The big question is whether all types of break are created equal or if certain activities are preferred. It turns out that any activities that require only a slight focus are better. Think taking a walk in nature, knitting, or listening to ambient music.
In a study at UC Santa Barbara, four different groups of volunteers were given the same memory tasks, but each group was given a different activity during their breaks. Those who were given an undemanding activity in their break performed 40% better at the memory tasks than other groups.
The problem today is that modern humans don’t allow enough time for mind-wandering or daydreaming. When was the last time you went for a run without listening to a podcast or music? Or just let your thoughts wander on a walk or long train ride? You’ll probably struggle to recall it.
In fact, we have become so uncomfortable being left alone with our thoughts, that many participants in a recent study chose to electroshock themselves rather than do nothing for 6-15 minutes.
Smartphones have become our ubiquitous companions. The average UK or US citizen spends around 10 hours per day consuming media. That doesn’t leave much time for daydreaming or generating creative ideas.
So how can we help our students be more creative? We can learn something from Finland’s schools.
Finland gets it right
The Finnish school system has long been praised for its innovative and creative approach to education. One reason why Finnish students regularly score top marks in international rankings might be the regular breaks they take during the school day. Since the 1960s, every school in Finland has implemented 15-minute breaks every hour, which are open for play or relaxation.
And Finland isn’t the only country that gives its students frequent breaks. Many East Asian countries give their students 10-minute breaks after 40 minute lessons. Fascinated by these results, Anthony Pellegrini, emeritus professor of educational psychology at the University of Minnesota, undertook a series of experiments to explore the relationship between break times and attentiveness in the classroom. In each experiment, he found students to be more attentive after their breaks than before. Attention also dropped off when the lesson dragged on and the timing of the break was delayed.

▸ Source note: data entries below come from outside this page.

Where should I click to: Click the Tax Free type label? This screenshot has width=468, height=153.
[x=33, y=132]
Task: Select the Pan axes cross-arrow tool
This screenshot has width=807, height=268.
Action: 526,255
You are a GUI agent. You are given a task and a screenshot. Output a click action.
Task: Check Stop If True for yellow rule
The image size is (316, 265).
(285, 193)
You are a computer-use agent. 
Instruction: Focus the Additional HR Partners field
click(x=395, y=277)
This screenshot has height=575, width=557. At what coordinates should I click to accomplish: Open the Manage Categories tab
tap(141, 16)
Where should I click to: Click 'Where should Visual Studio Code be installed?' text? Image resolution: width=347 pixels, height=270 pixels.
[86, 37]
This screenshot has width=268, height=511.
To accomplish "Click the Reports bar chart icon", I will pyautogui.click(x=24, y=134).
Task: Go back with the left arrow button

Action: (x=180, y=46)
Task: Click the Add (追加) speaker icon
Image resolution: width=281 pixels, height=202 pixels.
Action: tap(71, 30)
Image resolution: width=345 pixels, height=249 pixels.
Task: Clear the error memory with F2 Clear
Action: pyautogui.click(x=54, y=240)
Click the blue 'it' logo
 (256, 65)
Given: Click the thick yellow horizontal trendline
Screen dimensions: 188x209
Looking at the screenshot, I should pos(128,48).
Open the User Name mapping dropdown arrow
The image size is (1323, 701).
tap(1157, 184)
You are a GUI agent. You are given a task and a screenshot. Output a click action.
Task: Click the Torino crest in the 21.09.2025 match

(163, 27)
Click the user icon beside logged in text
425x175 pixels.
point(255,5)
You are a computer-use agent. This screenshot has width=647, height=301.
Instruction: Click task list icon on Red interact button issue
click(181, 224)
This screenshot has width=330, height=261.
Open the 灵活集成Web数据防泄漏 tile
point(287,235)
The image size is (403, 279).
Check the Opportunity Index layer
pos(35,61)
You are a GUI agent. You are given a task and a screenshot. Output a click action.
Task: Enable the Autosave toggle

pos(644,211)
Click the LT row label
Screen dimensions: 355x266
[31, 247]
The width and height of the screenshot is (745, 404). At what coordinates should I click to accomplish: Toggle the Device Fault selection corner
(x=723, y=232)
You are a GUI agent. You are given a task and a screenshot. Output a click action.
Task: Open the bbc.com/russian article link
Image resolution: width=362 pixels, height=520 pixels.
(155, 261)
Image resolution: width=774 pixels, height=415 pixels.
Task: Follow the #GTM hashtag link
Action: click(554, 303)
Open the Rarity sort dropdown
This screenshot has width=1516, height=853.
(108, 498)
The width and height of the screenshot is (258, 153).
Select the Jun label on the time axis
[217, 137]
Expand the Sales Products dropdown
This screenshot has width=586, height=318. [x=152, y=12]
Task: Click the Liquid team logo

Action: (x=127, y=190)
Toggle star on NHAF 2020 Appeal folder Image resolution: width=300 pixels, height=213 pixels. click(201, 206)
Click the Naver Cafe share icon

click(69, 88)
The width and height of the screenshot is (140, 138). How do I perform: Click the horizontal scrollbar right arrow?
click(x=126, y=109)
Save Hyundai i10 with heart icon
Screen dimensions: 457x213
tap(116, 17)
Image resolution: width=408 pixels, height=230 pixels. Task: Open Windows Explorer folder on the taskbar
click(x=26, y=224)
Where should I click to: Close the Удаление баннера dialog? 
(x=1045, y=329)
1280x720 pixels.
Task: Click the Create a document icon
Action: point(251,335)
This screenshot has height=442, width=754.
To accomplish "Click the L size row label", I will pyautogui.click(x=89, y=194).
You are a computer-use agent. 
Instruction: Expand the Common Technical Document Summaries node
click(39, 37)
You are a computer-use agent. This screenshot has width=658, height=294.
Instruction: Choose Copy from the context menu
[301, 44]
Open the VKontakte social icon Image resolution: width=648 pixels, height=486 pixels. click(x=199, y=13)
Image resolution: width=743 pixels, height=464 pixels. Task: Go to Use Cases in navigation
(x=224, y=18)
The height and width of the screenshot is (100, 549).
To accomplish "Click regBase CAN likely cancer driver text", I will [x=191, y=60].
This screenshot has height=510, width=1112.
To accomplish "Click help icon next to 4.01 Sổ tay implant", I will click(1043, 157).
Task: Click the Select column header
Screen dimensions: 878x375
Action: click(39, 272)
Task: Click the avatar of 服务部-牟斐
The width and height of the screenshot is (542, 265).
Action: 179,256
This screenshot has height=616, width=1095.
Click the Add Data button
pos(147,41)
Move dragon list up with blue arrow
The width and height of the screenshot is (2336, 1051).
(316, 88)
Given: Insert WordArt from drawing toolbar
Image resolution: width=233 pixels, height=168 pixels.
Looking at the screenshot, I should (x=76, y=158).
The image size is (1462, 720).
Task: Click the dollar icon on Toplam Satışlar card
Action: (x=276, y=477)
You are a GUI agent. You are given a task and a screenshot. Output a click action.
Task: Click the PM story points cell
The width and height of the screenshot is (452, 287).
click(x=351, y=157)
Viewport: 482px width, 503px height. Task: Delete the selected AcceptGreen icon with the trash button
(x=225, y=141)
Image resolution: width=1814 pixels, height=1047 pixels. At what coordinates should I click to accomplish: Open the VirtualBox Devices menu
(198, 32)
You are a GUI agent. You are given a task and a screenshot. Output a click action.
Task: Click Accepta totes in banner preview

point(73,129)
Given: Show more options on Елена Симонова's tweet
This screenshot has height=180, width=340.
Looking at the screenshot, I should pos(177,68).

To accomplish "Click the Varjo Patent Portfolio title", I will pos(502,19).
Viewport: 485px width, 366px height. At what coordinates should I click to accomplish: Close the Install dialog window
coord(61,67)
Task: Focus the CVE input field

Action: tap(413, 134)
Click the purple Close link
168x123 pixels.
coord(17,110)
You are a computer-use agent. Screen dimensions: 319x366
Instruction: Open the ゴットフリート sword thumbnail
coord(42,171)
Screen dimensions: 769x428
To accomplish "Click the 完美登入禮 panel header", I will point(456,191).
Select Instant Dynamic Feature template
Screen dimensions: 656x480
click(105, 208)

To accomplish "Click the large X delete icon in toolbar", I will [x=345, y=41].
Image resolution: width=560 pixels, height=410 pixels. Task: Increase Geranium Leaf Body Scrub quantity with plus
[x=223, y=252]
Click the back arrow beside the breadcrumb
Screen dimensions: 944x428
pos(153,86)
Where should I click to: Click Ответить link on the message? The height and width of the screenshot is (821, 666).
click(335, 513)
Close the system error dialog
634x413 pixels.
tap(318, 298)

Interestingly, it doesn’t matter whether kids go outside or stay indoors during their breaks; the results were similar in both cases. However, it does matter how the students spend their breaks, and how much freedom they are allowed during their recess times. When teachers were directing the break activities, the breaks lost their value. Free-play gave the students time to relax and recharge, as well as collaborate and communicate.
There’s much heated debate about how best to foster creativity and modernise school systems. Simply allowing for more break times during the day could be a simple and cheap way to help students be more creative. And teachers would also certainly benefit from more frequent rest times.